Peeling the Emperor Of Fruits

Inventory

Upala Sen Published 07.05.17, 12:00 AM

Forbidden Fruit

Had the Greeks been familiar with the mango, Aphrodite would not have been so tickled about Paris’s golden apple. Shakespeare would have written “Hang thee like mango, my soul, etc.” And Milton would have named it the fruit of the forbidden tree. But none of this happened because the Western world did not discover the mango till centuries later.

Fruit trivia: According to experts, the Hebrew Bible did not name any fruit, it used the generic peri. But when Jerome translated it into the Latin Vulgate he used malus, meaning evil and also apple.

Mango-ficence

Historians and horticulturists agree that the cultivated Mangifera indica originated in India. The centre of origin was the Northeast and the proof is “fossil compressions of carbonised mango leaves”. There are references galore in ancient Sanskrit texts. Travel writers Megasthenes, Hieun Tsang and Ibn Batuta also mention Indian kings and mango trees they planted to exhibit their prosperity and munificence.

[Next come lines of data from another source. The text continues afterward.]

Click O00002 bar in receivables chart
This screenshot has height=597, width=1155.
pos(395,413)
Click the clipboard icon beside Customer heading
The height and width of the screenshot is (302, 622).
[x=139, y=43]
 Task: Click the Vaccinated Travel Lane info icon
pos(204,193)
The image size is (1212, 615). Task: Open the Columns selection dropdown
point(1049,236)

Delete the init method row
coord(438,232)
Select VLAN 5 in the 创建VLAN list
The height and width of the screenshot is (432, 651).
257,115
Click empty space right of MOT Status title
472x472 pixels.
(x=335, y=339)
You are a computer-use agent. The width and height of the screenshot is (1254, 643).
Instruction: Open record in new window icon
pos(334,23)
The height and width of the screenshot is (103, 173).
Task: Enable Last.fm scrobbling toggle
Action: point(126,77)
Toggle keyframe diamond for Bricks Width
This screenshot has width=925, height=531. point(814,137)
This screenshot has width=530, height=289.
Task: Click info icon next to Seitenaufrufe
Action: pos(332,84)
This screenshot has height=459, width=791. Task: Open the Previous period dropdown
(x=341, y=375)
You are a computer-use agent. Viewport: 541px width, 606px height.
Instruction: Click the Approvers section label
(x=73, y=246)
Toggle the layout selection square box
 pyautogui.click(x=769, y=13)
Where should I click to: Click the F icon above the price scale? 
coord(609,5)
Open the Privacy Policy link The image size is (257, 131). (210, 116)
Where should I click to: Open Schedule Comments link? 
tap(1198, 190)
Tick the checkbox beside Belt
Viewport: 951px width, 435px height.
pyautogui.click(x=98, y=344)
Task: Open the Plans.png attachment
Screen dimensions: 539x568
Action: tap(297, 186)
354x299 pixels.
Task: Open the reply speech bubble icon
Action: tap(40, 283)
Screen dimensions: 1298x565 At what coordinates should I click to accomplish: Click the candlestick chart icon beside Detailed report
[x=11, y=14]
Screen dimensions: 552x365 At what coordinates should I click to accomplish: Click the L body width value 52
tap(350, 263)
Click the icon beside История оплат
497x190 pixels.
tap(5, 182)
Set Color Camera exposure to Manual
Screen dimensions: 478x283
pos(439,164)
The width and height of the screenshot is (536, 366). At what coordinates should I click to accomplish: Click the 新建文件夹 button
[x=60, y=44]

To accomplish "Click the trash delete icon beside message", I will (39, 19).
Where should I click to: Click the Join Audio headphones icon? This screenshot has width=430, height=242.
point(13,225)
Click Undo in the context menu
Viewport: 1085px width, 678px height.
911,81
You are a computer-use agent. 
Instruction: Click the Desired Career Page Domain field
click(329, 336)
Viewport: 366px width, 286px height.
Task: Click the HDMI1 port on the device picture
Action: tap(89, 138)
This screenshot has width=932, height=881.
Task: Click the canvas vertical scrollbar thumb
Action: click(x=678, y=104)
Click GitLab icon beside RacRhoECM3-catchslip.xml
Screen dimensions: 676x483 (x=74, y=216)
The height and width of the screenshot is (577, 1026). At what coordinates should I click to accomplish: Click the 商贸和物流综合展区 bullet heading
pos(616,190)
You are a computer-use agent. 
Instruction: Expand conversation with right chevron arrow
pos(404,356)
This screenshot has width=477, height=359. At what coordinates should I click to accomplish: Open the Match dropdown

Fruit trivia: The Indian word was “aam”, except down South, in Kerala, where it was known as “maanga”. That is the name Vasco da Gama and his crew picked up when they landed in Calicut in the 15th century. From maanga we got mango.

Cherchez le aam

In the subcontinent, the mango has always been associated with war and peace. Persian poet Amir Khusro called it the fairest fruit of Hindustan. Some say Babur set up empire here because of it. His grandson, Akbar, created Lakhi Bagh near Darbhanga, home to over a hundred thousand mango trees. Aurangzeb, who was apparently lacking in social skills, used the fruit for diplomatic ends — he sent cratesful to the Shah of Persia to secure his support in his fight for the throne. The British, too, cottoned to the practice. But it was the Pak Prez, Zia-ul-Haq, who
initiated the Indo-Pak mango diplomacy in the 1980s. An aam for peace, an aam to avoid war, an aam to show off who had the best cultivar. (In A Case Of Exploding Mangoes, Hanif suggests mangoes led to Zia’s death.)

Fruit trivia: In The Great Indian Novel, Shashi Tharoor sums up the Indian sentiment. He writes: “...the good Lord having given the Indian peasant droughts, and floods, and floods after droughts, and heat, and dust and low wages, and British rule, said... your cup of woe runneth over, drink instead from the juice of a ripe Chausa...” Jai mango!